==== SOURCE EXTRACT
Re: debugfs vs. device removal

From: Omar Sandoval
Date: Thu Jan 19 2017 - 14:47:16 EST


On Thu, Jan 19, 2017 at 07:03:52PM +0100, Greg Kroah-Hartman wrote:
> On Thu, Jan 19, 2017 at 09:33:50AM -0800, Omar Sandoval wrote:
> > On Thu, Jan 19, 2017 at 05:03:48PM +0100, Jiri Kosina wrote:
> > > On Thu, 19 Jan 2017, Greg Kroah-Hartman wrote:
> > >
> > > > > In the block layer, we abuse sysfs to export some per-device debugging
> > > > > information. I was looking into moving this to debugfs, but I realized
> > > > > that debugfs doesn't have a mechanism to ensure that a file associated
> > > > > with a device is safe to use when the device is removed.
> > > >
> > > > What do you mean by "safe"? The race conditions where you remove a file
> > > > and still have it open should all now be resolved in 4.8 and 4.9, di dwe
> > > > miss something?
> > >
> > > This is something else -- Omar is right, hid-debugfs interface is buggy.
> > > It basically doesn't synchronize the data dumping with device removal, so
> > > if device is removed and deallocated and the race is hit, it tries to
> > > dereference struct hid_device which has already been freed.
> >
> > Yup, I'm talking about the case where I create a debugfs file and the
> > data pointer is, say, a struct request_queue. If userspace calls open()
> > on a debugfs file, then the device goes away, the struct request_queue
> > is going to get freed and read() will blow up.
> >
> > If we're talking about objects with a struct kobject (like struct
> > request_queue), can we just grab an extra reference in open() and drop
> > it in release()? This allows userspace to keep stuff pinned
> > indefinitely, but debugfs is root-only and the use-case is usually just
> > `cat`.
>
> Again, debugfs got a bunch of changes in the 4.8 and 4.9 timeframe to
> resolve this issue. Try it and see with just a "normal" debugfs file
> and see how it works.

The change in this area that I see is 49d200deaa68 ("debugfs: prevent
access to removed files' private data"). That went in for 4.7. I'm
pretty confused now since I can't reproduce the oops anymore on either
4.8 or 4.10-rc4. If I see it again I'll be sure to report it, but it
seems like debugfs should just work for what I need. Thanks for the
help, Greg.
========
Copy everything from "On Thu, Jan 19, 2017 at 07:03:52PM" down to "device is removed." in the debugfs email thread, renaming "debugfs" to "tracefs" each time it occurs.
==== DATA PROVIDED
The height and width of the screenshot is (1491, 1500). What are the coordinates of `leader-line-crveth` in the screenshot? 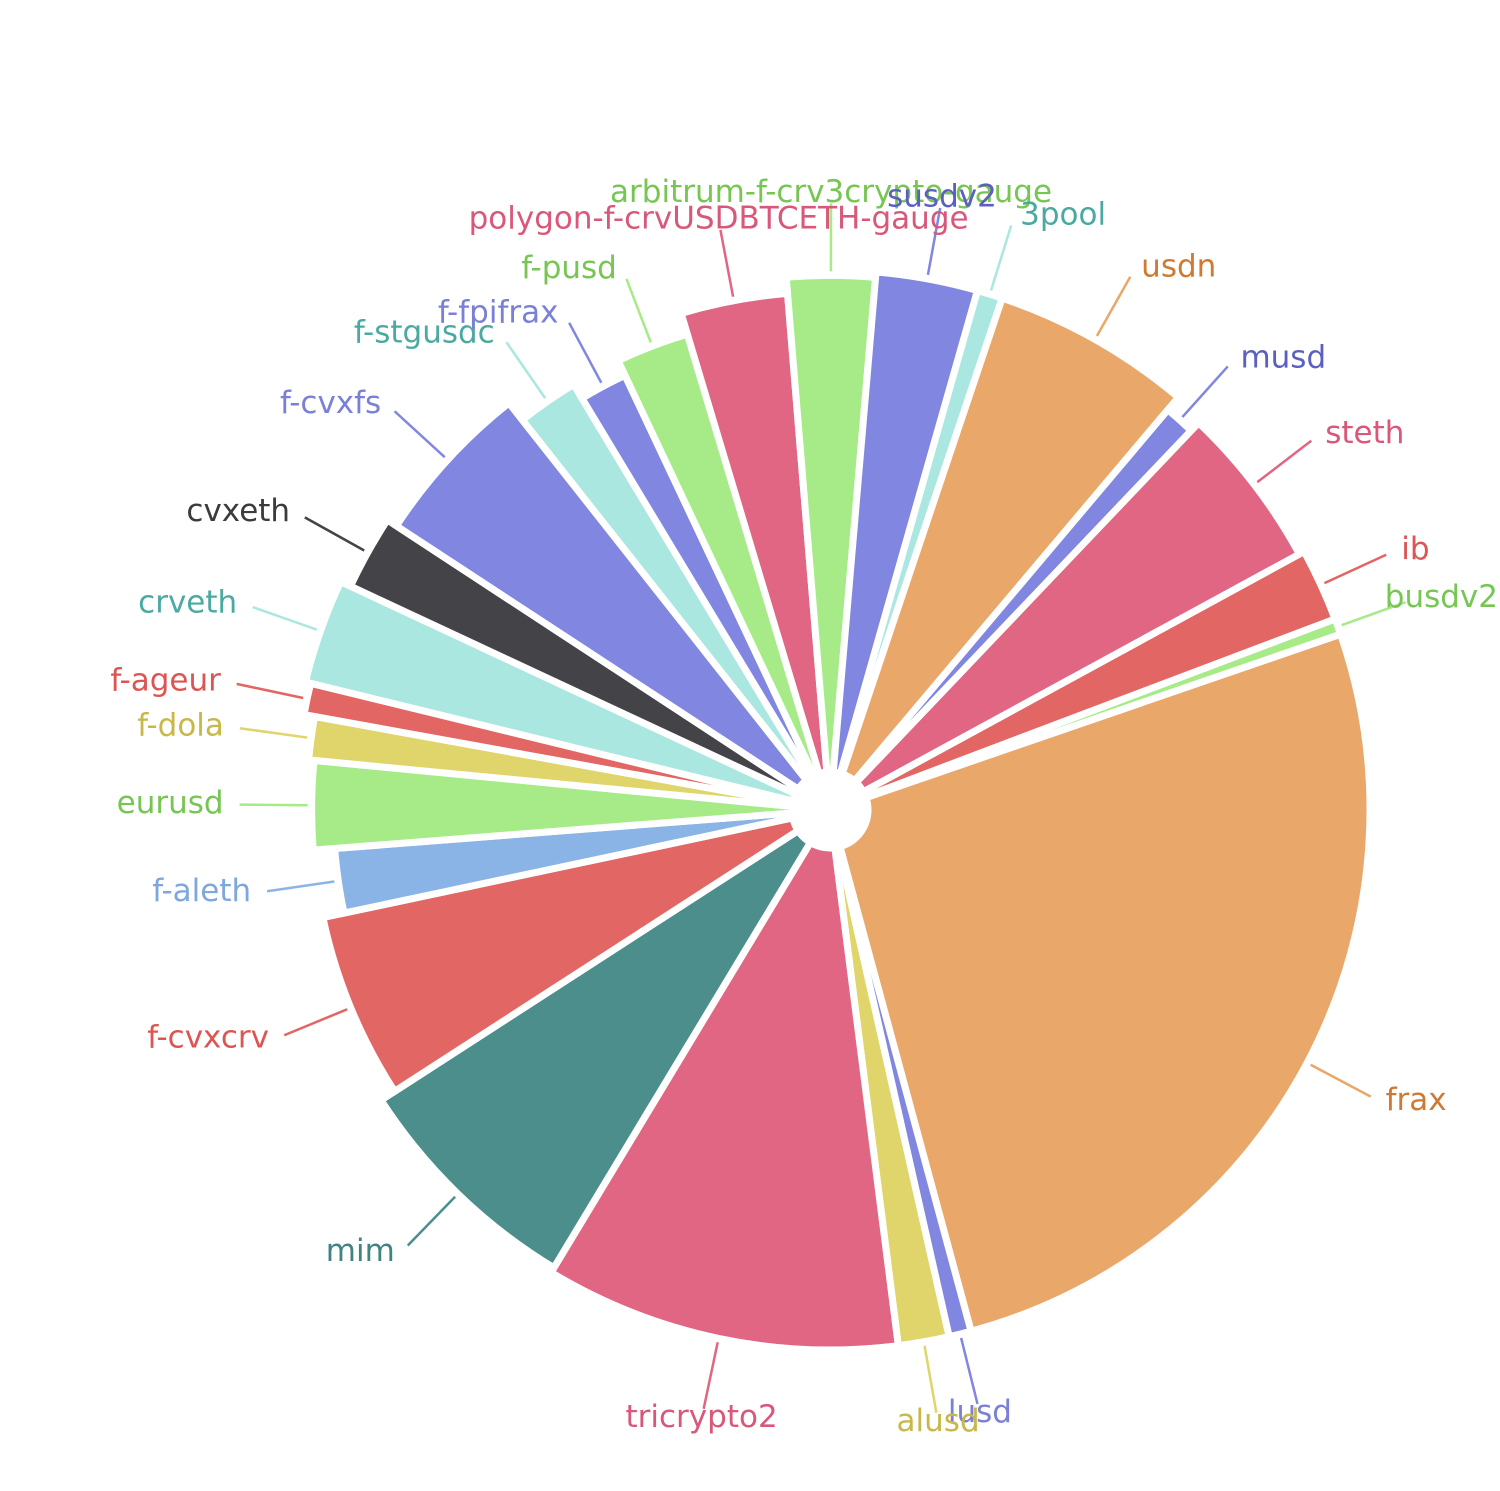 It's located at (285, 618).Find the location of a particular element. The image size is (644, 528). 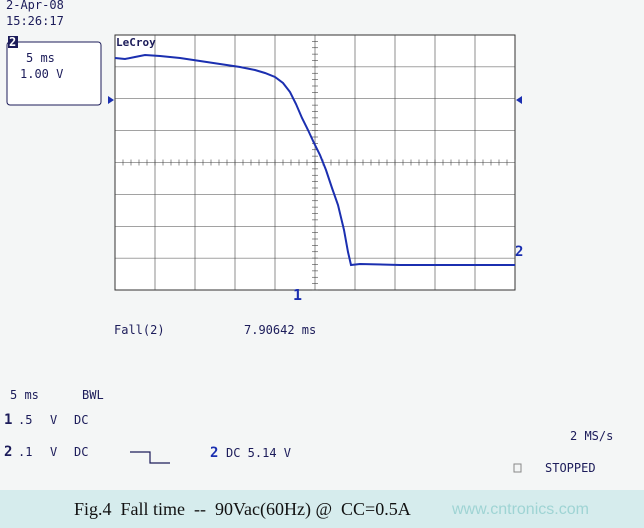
========
--- FINAL ANSWER ---
On Thu, Jan 19, 2017 at 07:03:52PM +0100, Greg Kroah-Hartman wrote:
> On Thu, Jan 19, 2017 at 09:33:50AM -0800, Omar Sandoval wrote:
> > On Thu, Jan 19, 2017 at 05:03:48PM +0100, Jiri Kosina wrote:
> > > On Thu, 19 Jan 2017, Greg Kroah-Hartman wrote:
> > >
> > > > > In the block layer, we abuse sysfs to export some per-device debugging
> > > > > information. I was looking into moving this to tracefs, but I realized
> > > > > that tracefs doesn't have a mechanism to ensure that a file associated
> > > > > with a device is safe to use when the device is removed.